American Needle Inc. used to be one of several companies that provided souvenir sportswear for NFL teams. But it lost its franchise when the league reached an exclusive contract with Reebok in 2000 to manufacture caps bearing team logos. American Needle wants a trial to prove that the NFL is an alliance of separately owned teams subject to a federal antitrust law prohibiting monopolies and contracts or conspiracies “in restraint of trade and commerce.”

The dispute has attracted unusual attention not only because of its connection to professional sports -- how many cases can be featured on both ESPN and C-SPAN? -- but also because a decision could extend beyond arrangements for the sale of caps and sweat shirts. Players fear the NFL’s argument that it is a single economic entity could be used to prevent them from negotiating with individual teams for salaries and benefits. But that doesn’t follow automatically from a decision in favor of the NFL in this case.

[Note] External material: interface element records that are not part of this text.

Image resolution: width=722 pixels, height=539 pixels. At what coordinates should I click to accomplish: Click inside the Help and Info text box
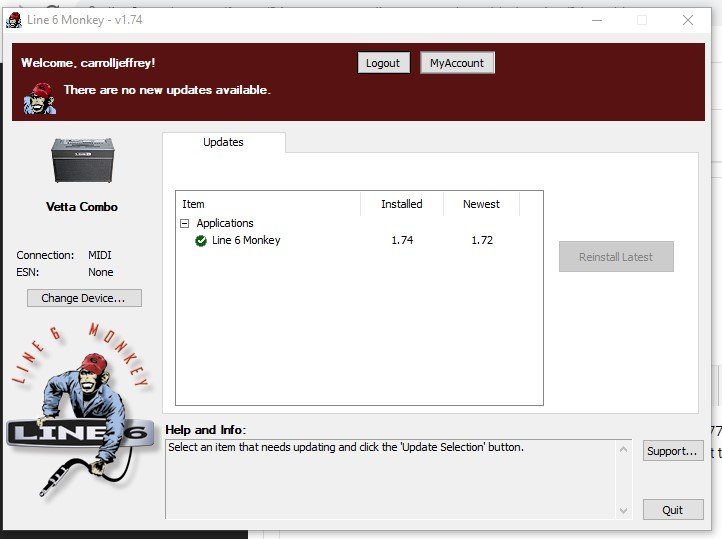click(400, 480)
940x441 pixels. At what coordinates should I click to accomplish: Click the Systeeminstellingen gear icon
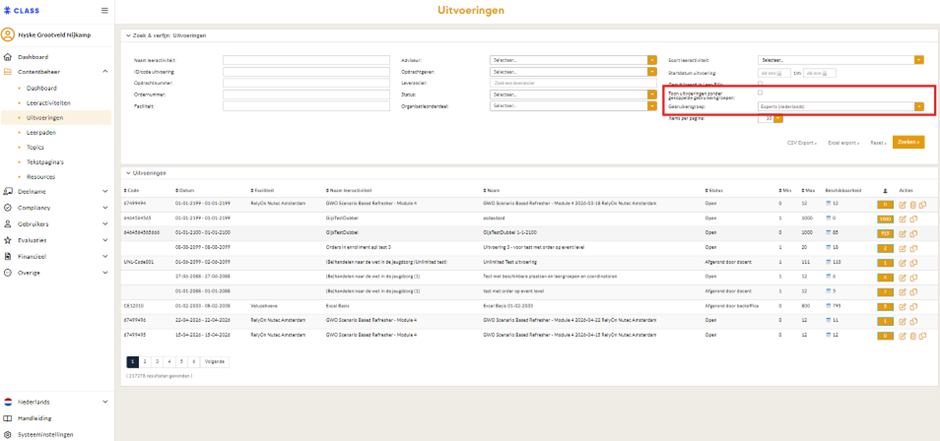click(8, 435)
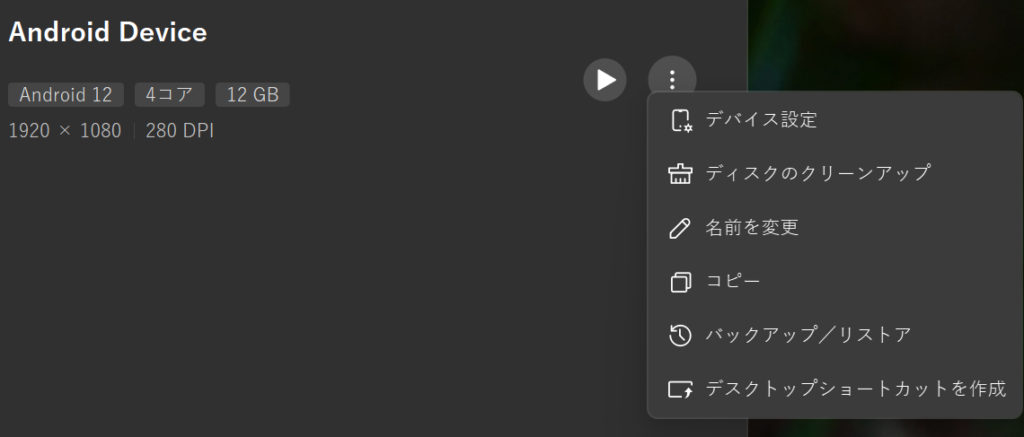Click the 1920 × 1080 resolution text

coord(65,131)
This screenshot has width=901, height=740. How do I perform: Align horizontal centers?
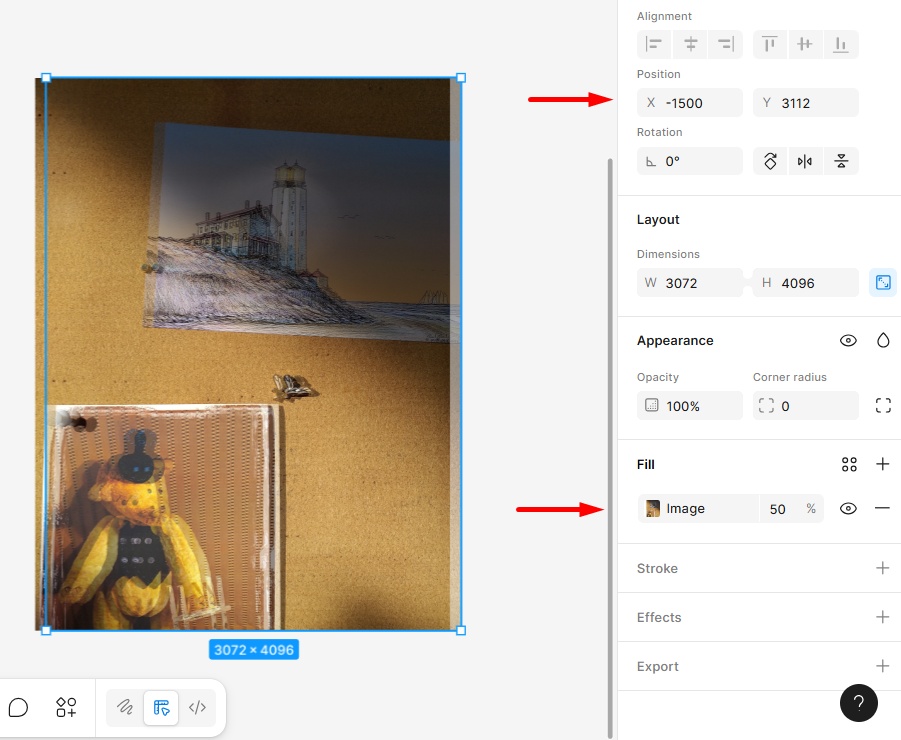tap(690, 44)
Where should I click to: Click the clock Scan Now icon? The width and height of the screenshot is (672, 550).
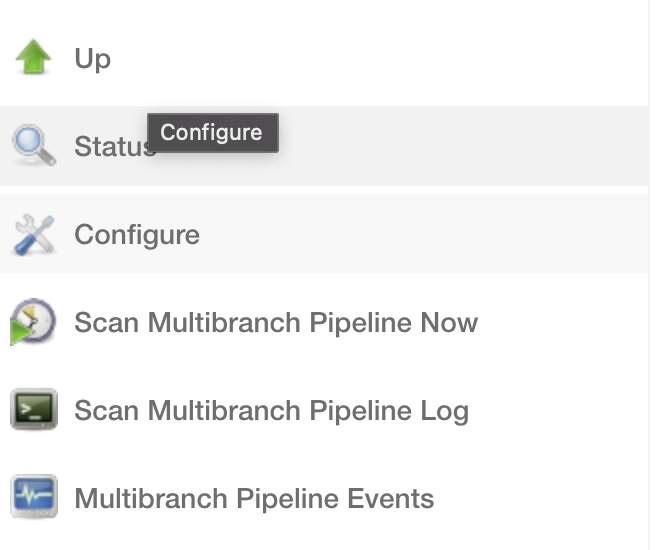[x=34, y=323]
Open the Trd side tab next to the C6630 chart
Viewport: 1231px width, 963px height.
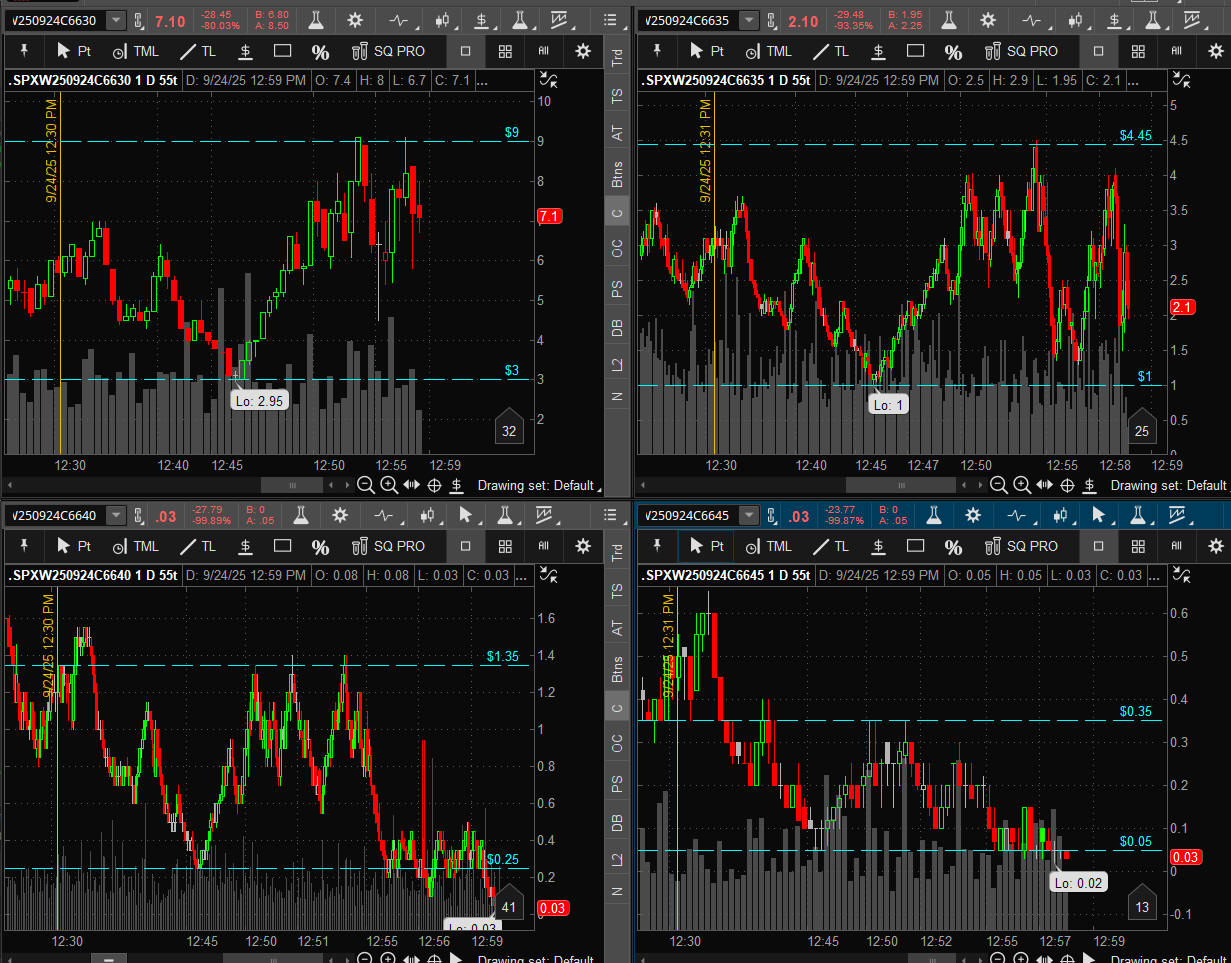coord(617,56)
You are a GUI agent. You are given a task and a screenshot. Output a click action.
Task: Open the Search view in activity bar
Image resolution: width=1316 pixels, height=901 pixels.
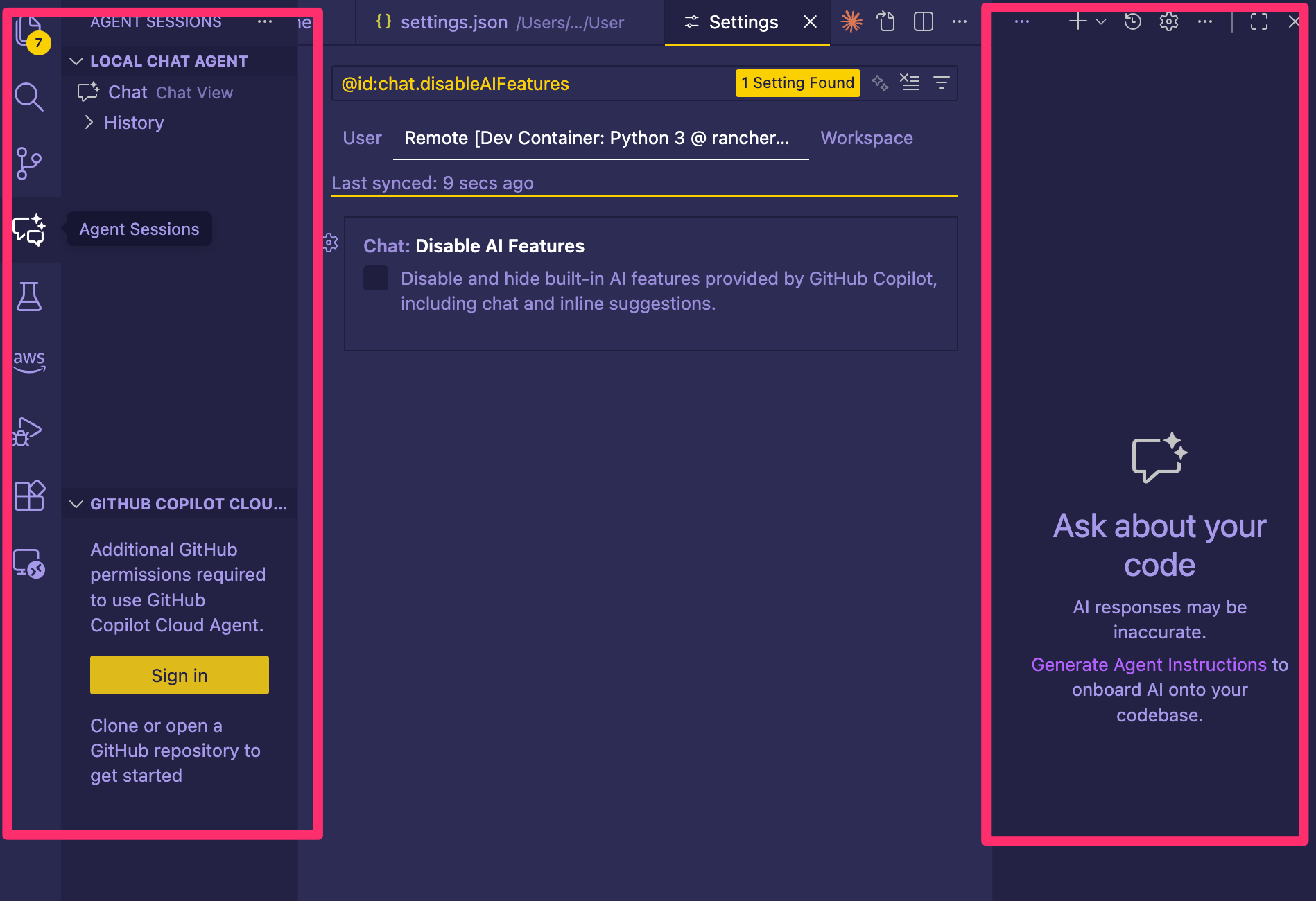[x=29, y=98]
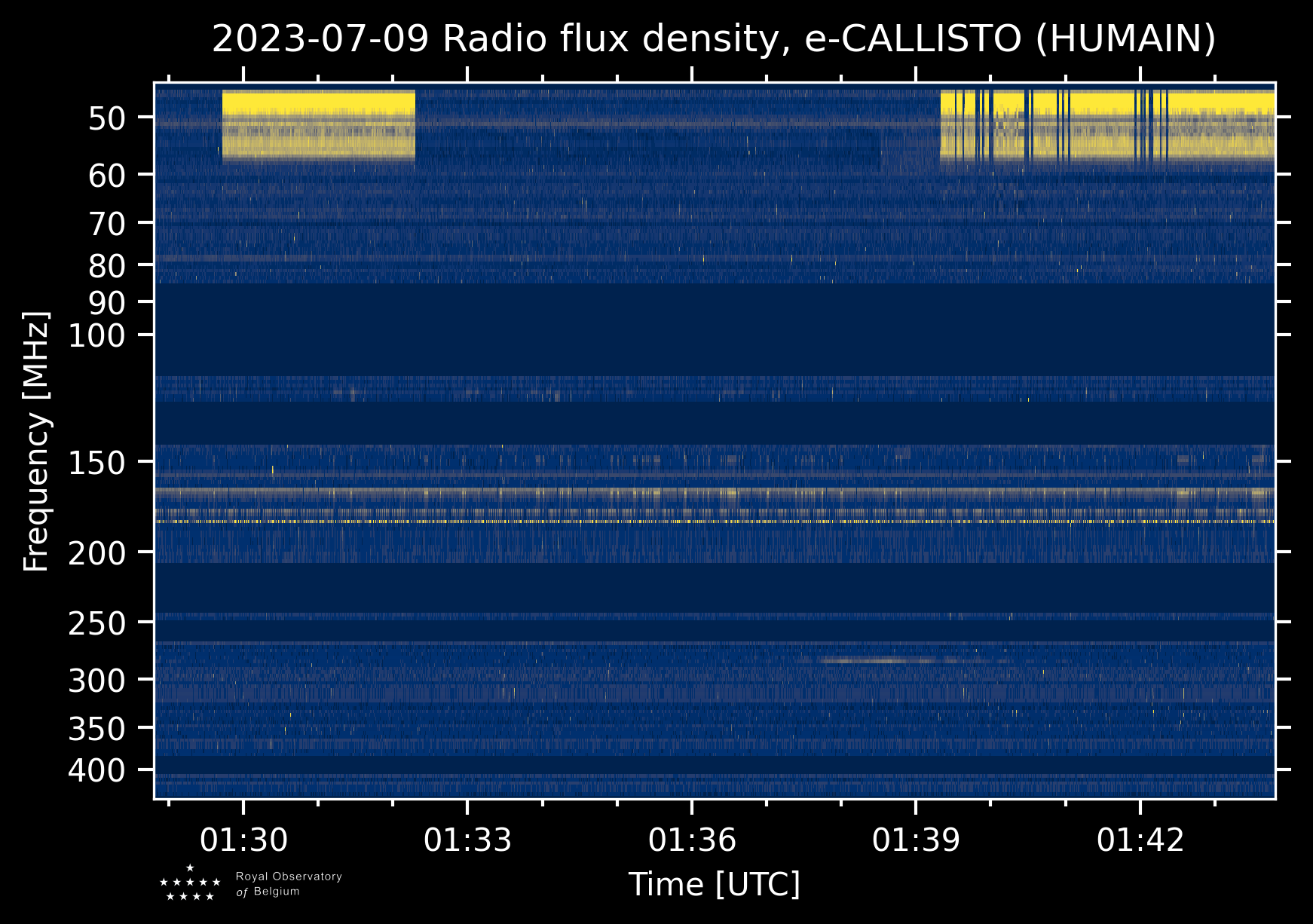The height and width of the screenshot is (924, 1313).
Task: Click the 01:42 time axis label
Action: point(1140,840)
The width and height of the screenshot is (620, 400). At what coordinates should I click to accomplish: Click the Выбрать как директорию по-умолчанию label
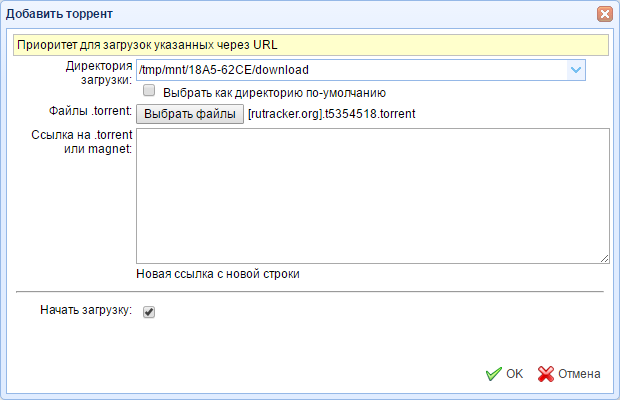(267, 92)
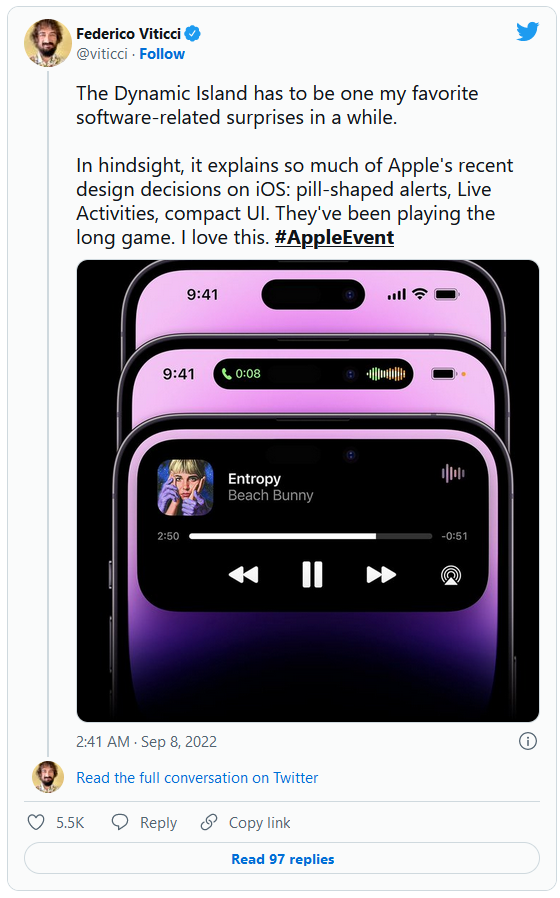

In reality, the NFL is a hybrid. For purposes of competition on the playing field, it is a group of separate actors and, although there is some revenue sharing, one team can be richer than another. For purposes of marketing and ancillary activities such as the promotion of sportswear, it is a joint venture that functions as one businessand can’t be fairly accused of restraining trade between its members. NFL teams may be competitors on the field, but they are not in serious competition for the dollars of sports fans


At oral argument, Justice Stephen G. Breyer -- a former Harvard professor who is apparently a baseball, not a football, fan -- made the point pithily: “I don’t know a Red Sox fan who would take a Yankees sweat shirt if you gave it away.” But the Reebok contract isn’t the only example of football teams collaborating instead of competing. Justice Samuel A. Alito Jr. pointed out that the NFL teams agree among themselves on scheduling.

American Needle insists that it simply wants a trial on its allegations against the league, an argument to which some justices clearly were sympathetic. But the federal judicial system, for good reason, allows courts to dismiss lawsuits at an early stage when no amount of evidence or testimony can affect the legal conclusion. As long as the issue is caps and T-shirts, the Supreme Court should recognize that in pro football, my opponent is sometimes my partner.